On the other hand, some studies supported the efficacy of metallic stent (SMART) placement for salvage angioplasty. A SMART stent is composed of nitinol, a nickel-titanium metallic alloy with shape memory function. The advantages of a SMART stent over conventional metallic stents (Wallstent) include a high degree of strength and superelasticity. Nitinol possesses a high degree of flexibility and kink and fatigue resistance; these properties are not affected by repeated interventions. In addition, its superelasticity ensures equal distribution of wall contact and confers the ability to adapt to native vessel contours more successfully than conventional stents. Vogel and Parise reported improved performance using the nitinol stent, demonstrating the efficacy of SMART stent placement in retrospective [12] and prospective, nonrandomized studies [14] for dysfunctional AVG salvage therapy. In previous reports, the 3-, 6-, and 12-month patency rates of metallic stents were 77–88%, 51–67%, and 20–41%, respectively (Table 4).

Our results showed that there was no statistical different in patency of AVF and AVG, but AVG showed poor tendency in primary and secondary patency. Incidents of out-flow stenosis were significantly higher in AVF, and in-stent stenosis were significantly higher in AVG. Out-flow stenoses in AVF might be caused by longer out-flow vein of forearm AVF, secondary to hemodynamic change or selection bias because of the small number of patients. In-stent stenoses in AVG were mainly caused by ingrowth of neointimal hyperplastic tissue through the mesh of the metallic stent at the venous-graft anastomotic site. These data suggest a prevention of in-growth tissue in SMART stent has potential to improve poor patency in AVG. To further improve patency and reduce the incidence of luminal hyperplasia, several authors have explored the use of the stent-graft, which is a self-expanding nitinol stent covered in carbon-impregnated expanded polytetrafluoroethylene. The use of stent-grafts or covered stents appears to be logical to prevent ingrowth of neointimal hyperplastic tissue. Haskal et al. [15] performed a randomized, prospective, multicenter trial involving 190 patients and clearly indicated noninferiority extending the patency of AVG cases at 6 months. Further studies are necessary to determine appropriate indications for the use of stents in AVG with rapid recurrence.

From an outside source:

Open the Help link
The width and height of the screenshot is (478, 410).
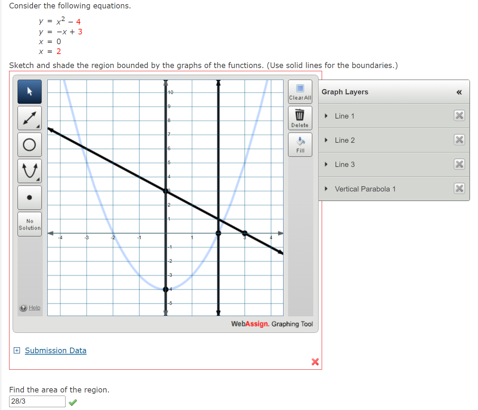(x=34, y=308)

In this present study, salvage SMART stent placement provides similar primary patency in previous reports [12, 14, 2124] (Table 4). The main reason of insufficient patency was that the patients in this study were selected because they were basically PTA failures with either elastic lesions or rapid recurrences. Therefore, a use of SMART stent is only in selective patients, in whom without stent placement, the vascular access will be restenotic or abandoned immediately or in a very short time. But after stent placement, the patency may be the same or only slightly better than that of regular cases [4, 10, 11]. These results suggest that there were no or limited clinical advantage of routine use of bare metallic stent over angioplasty only, although stent graft had revealed some clinical benefits. However, our results have certain limitations such as small sample size, a nonrandomized trail performed at a single institute, without appropriate control group. Large randomized, comparative studies are necessary to confirm the usefulness and appropriate indications stent placement in hemodialysis patients.

5. Conclusion

SMART stent placement was a safe for salvage angioplasty in treating recurrent peripheral vascular stenosis, but the usefulness of SMART stents was limited in a short period of time despite our efforts to improve patency. Larger studies are required to determine appropriate indications.

Abbreviation

PTA:Percutaneous transluminal angioplasty,
SMART:Shape memory alloy recoverable technology
AVF:Arteriovenous fistula
AVG:Arteriovenous graft
DM:Diabetes mellitus.

Conflict of Interests

The authors declare no financial conflict of interests.

Acknowledgments

The authors thank Mrs. Saori Araya for the invaluable assistance provided for the original data. They are grateful to the entire staff of the Oyokyo Kidney Research Institute for their support. This study was supported by the grants-in-aid for Scientific Research 23791737 from the Japan Society for the Promotion of Science.